▶ [Requirements]
(1) List the dishes that the writing contest post says were piled on the party tables.
(2) Copy the listing from the line with "Where should I click to: Click the Increase" through the end of the listing, swapping "dropdown" for "menu" and keeping everything else the same.

View Full Version : Week 7: Post entries here!

06-17-2005, 09:44 AM
Congratulations to the final three.

Your setting this week is a birthday party.

William, your main character is a 90-year-old woman.

Firehorse, your main character is a 40-year-old man.

DJP, your main character is an 8-year-old boy.

No word count requirements.

Deadline: Saturday, June 25, 11 p.m. ET.

Good luck!

06-26-2005, 04:49 AM

by Darla Paskell

It was the biggest birthday party Danesville had ever seen. Half the town turned up carrying potluck dishes and wearing their Sunday best. Tables creaked under the weight of potato salads, taco salads, home made rolls and gooey desserts. Five barbeques smoked and sizzled in the back alley, sending mouthwatering aromas wafting around the blue and silver decorations. Kevin sat between his parents, tugging at his tie. He was bored, bored, bored, but he wouldn’t stay that way for long.

The vocal buzz in the hall dimmed as Danny walked in. Six foot two, wiry, he seemed to be carried more on attitude than muscle. Though only fifteen, he possessed something most people never acquired. Some called it arrogance, some called it cocky, Kevin Arneson called it awesome.

“When did he get out?” Kevin whispered to his Mom as they watched Danny strut through the room.

“I didn’t know he was.” Mrs. Arneson sounded less than pleased to see her nephew once again free from juvenile detention. Kevin slid out of his seat and hurried to the guys can. His older brothers were in the last stall, sharing a stolen Pilsner and scratching cuss words onto the tan metal walls.

“Danny’s here!” Kevin’s announcement sent the two older boys scurrying like ants around a freshly stomped hill. They all ran back to the party in time to see Grandpa Joseph slap Danny on the back, welcoming him.

“Danny, good to see you!” Grandpa Joseph was one of the few who could say that truthfully. He’d always favored Danny, and the kid was kind to him in return.

▶ [Input records]
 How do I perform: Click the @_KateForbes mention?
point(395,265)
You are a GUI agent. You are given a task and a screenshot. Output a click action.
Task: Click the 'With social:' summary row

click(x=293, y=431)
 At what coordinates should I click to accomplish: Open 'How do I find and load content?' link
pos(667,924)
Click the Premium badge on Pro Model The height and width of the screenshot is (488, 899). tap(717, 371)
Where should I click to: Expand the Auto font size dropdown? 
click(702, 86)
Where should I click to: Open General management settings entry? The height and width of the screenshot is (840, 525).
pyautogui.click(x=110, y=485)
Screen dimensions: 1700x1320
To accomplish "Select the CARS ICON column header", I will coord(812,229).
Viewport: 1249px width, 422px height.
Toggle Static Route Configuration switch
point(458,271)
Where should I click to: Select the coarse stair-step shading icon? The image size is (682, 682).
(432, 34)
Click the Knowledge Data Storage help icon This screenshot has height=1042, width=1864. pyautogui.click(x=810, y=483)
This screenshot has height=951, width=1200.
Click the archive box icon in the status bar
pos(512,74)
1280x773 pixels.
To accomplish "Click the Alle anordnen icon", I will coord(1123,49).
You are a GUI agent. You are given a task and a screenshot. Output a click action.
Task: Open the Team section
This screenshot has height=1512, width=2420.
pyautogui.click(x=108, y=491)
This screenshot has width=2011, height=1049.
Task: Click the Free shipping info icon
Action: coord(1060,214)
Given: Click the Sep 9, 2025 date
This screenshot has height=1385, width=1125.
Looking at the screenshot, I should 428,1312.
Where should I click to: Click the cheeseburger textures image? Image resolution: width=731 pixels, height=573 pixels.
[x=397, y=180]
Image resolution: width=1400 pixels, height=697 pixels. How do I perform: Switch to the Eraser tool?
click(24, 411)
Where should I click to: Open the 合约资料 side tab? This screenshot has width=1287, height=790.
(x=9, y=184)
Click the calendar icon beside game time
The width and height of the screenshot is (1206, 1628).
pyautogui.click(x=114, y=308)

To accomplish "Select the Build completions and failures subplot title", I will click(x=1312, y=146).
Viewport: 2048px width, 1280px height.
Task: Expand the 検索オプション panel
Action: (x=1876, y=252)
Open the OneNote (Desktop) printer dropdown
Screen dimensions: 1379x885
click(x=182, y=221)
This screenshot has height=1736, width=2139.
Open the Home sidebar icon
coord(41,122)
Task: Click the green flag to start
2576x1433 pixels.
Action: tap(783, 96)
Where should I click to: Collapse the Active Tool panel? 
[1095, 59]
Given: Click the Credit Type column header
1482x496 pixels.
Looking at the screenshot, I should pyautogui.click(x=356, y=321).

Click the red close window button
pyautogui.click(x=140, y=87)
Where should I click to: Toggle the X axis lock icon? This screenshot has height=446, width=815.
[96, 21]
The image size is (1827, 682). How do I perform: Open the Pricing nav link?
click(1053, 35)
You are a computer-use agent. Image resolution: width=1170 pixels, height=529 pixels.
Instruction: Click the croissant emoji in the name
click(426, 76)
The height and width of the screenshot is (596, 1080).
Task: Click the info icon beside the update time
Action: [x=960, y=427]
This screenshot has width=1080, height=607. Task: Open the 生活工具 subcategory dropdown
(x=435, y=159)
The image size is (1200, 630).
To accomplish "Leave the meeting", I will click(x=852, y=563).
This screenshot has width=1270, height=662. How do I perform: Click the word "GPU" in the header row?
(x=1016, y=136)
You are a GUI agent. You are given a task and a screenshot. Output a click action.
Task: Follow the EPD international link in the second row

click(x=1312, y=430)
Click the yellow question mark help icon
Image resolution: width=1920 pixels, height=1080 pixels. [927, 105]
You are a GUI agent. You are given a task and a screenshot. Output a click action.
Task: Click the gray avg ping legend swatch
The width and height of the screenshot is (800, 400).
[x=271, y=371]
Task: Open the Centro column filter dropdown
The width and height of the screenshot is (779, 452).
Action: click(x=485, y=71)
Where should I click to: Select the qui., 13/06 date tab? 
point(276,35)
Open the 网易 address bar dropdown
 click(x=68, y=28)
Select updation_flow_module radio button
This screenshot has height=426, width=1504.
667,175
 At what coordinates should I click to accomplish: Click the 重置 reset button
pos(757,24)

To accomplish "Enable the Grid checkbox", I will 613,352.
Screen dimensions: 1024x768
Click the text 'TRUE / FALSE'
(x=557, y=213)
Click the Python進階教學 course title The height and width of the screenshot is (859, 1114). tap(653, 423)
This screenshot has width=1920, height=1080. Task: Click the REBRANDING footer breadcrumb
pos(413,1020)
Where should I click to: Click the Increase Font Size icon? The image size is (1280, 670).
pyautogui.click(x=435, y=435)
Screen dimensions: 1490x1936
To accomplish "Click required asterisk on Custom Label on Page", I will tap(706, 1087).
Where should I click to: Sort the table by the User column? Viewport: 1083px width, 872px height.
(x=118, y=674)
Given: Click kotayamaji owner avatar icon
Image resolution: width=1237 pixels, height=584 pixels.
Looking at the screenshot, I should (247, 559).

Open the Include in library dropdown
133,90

▶ [Full solutions]
(1) potato salads, taco salads, home made rolls, gooey desserts

(2)
Where should I click to: Click the Increase Font Size icon? The image size is (1280, 670).
pyautogui.click(x=435, y=435)
Screen dimensions: 1490x1936
To accomplish "Click required asterisk on Custom Label on Page", I will tap(706, 1087).
Where should I click to: Sort the table by the User column? Viewport: 1083px width, 872px height.
(x=118, y=674)
Given: Click kotayamaji owner avatar icon
Image resolution: width=1237 pixels, height=584 pixels.
Looking at the screenshot, I should (247, 559).

Open the Include in library menu
133,90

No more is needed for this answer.